Arrendamento urbano. Regras de higiene. Inexigibilidade da manutenção da relação de arrendamento. Resolução do contrato

ARRENDAMENTO URBANO. REGRAS DE HIGIENE. INEXIGIBILIDADE DA MANUTENÇÃO DA RELAÇÃO DE ARRENDAMENTO. RESOLUÇÃO DO CONTRATO
APELAÇÃO Nº 476/22.5T8LSA.C1
Relator: FONTE RAMOS
Data do Acórdão: 08-07-2025
Tribunal: TRIBUNAL JUDICIAL DA COMARCA DE COIMBRA – LOUSÃ – JUÍZO DE COMPETÊNCIA GENÉRICA – JUIZ 2
Legislação: ARTIGOS 432.º, N.º 1, 1022.º, 1023.º, 1047.º, 1079.º 1081.º, 1083, N.º 1 E 2, 1084.º, N.º 1, E 1087.º DO CÓDIGO CIVIL; ARTIGO 14º, N.º 1, DA LEI N.º 6/2006, DE 27 DE FEVEREIRO.
Sumário:
1. Considerando o disposto no n.º 2 do art.º 1083º do CC, para a pretensão resolutiva do arrendamento proceder, terá o autor de demonstrar, não apenas que ocorreu determinada situação de incumprimento contratual culposo, mas ainda de alegar circunstanciadamente que tal situação de incumprimento, imputável à parte que desrespeitou o contrato, deve determinar – num juízo objetivo, proporcional e razoável – a inexigibilidade de manutenção da relação contratual.

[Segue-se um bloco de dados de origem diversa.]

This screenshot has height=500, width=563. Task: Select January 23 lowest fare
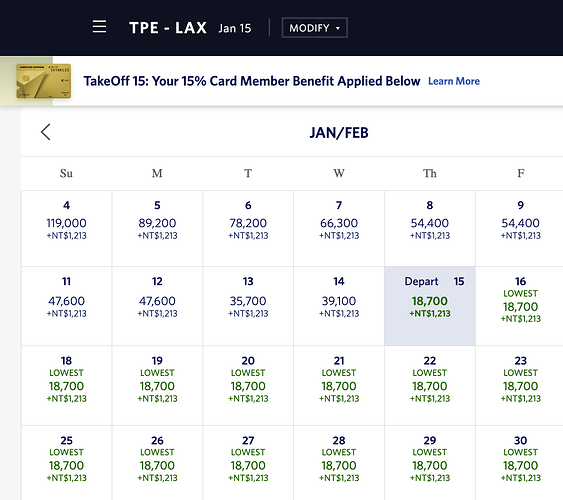[520, 385]
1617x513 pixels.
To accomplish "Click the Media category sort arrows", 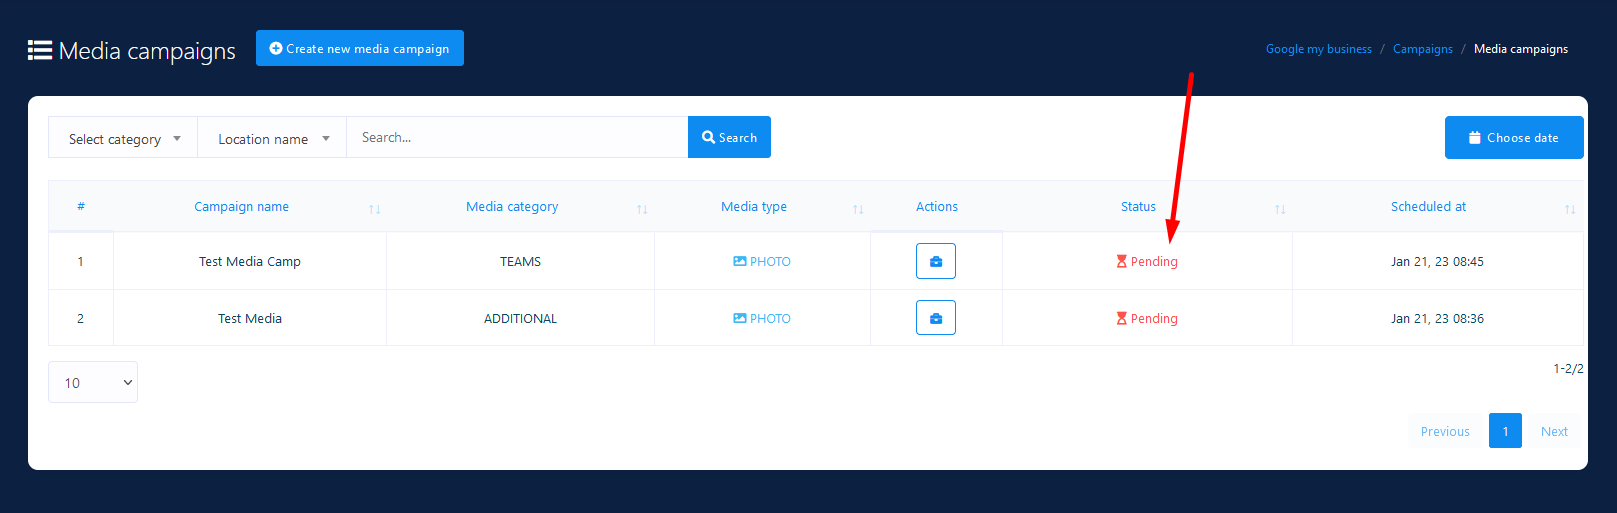I will [x=642, y=209].
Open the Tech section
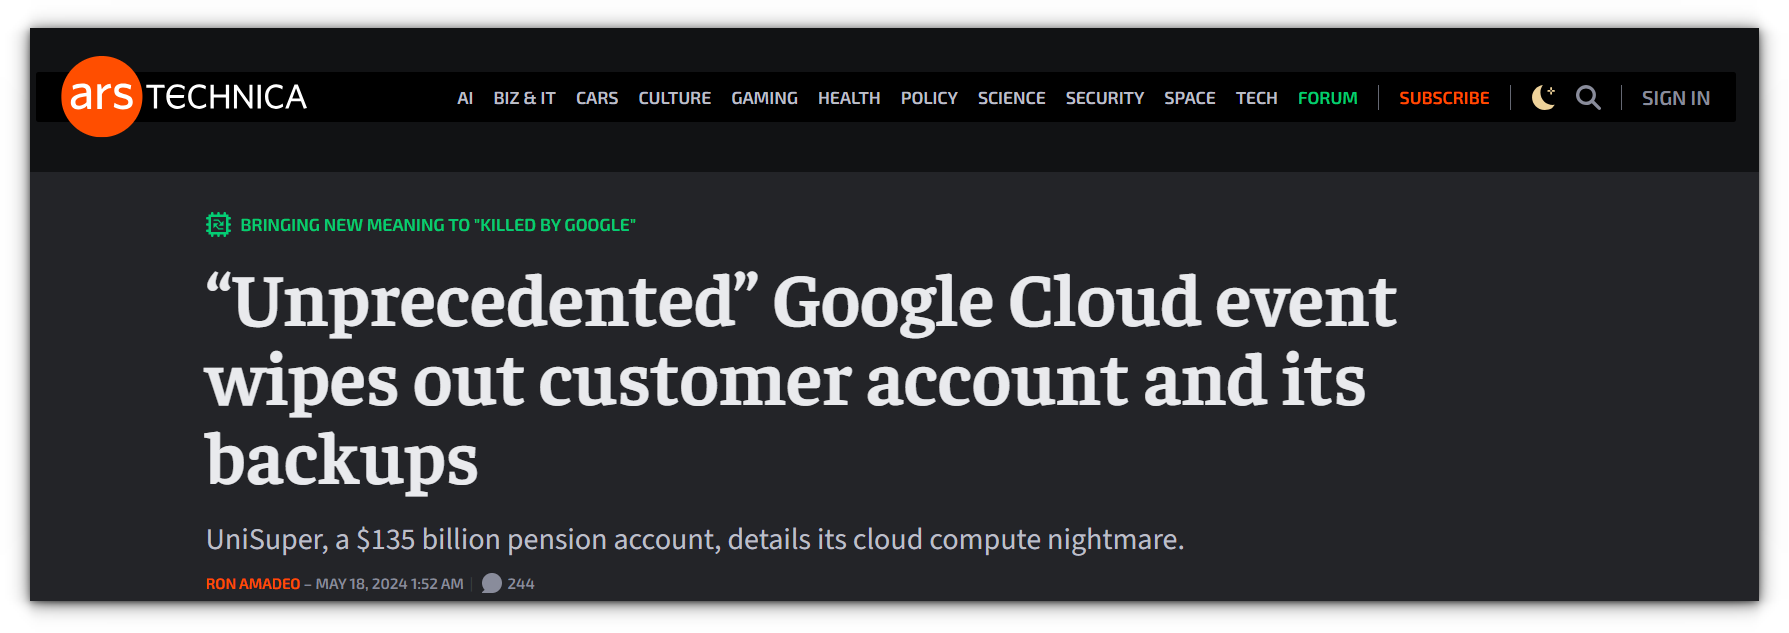 point(1256,98)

2. Provando-se, além do mais, que o Réu/arrendatário não cumpre, reiteradamente, com as regras de higiene do imóvel (acumulando lixo à entrada do apartamento e existindo dejetos de animais no seu interior e falta e/ou recusa de limpeza), o que origina cheiro fétido, intenso e constante para o restante edifício e incomoda e afeta os vizinhos (maioritariamente, pessoas idosas), tal situação corporiza grave incumprimento do arrendatário das regras de higiene e de boa vizinhança, o que torna inexigível a manutenção do arrendamento pelo senhorio, atenta a gravidade, constância e consequências de tal violação.
3. A resolução é aqui efeito da própria sentença de despejo, como sentença constitutiva.
4. A Relação poderá/deverá alterar a decisão de facto se os factos tidos como assentes, a prova produzida ou um documento superveniente impuserem decisão diversa (art.º 662º, n.º 1 do CPC).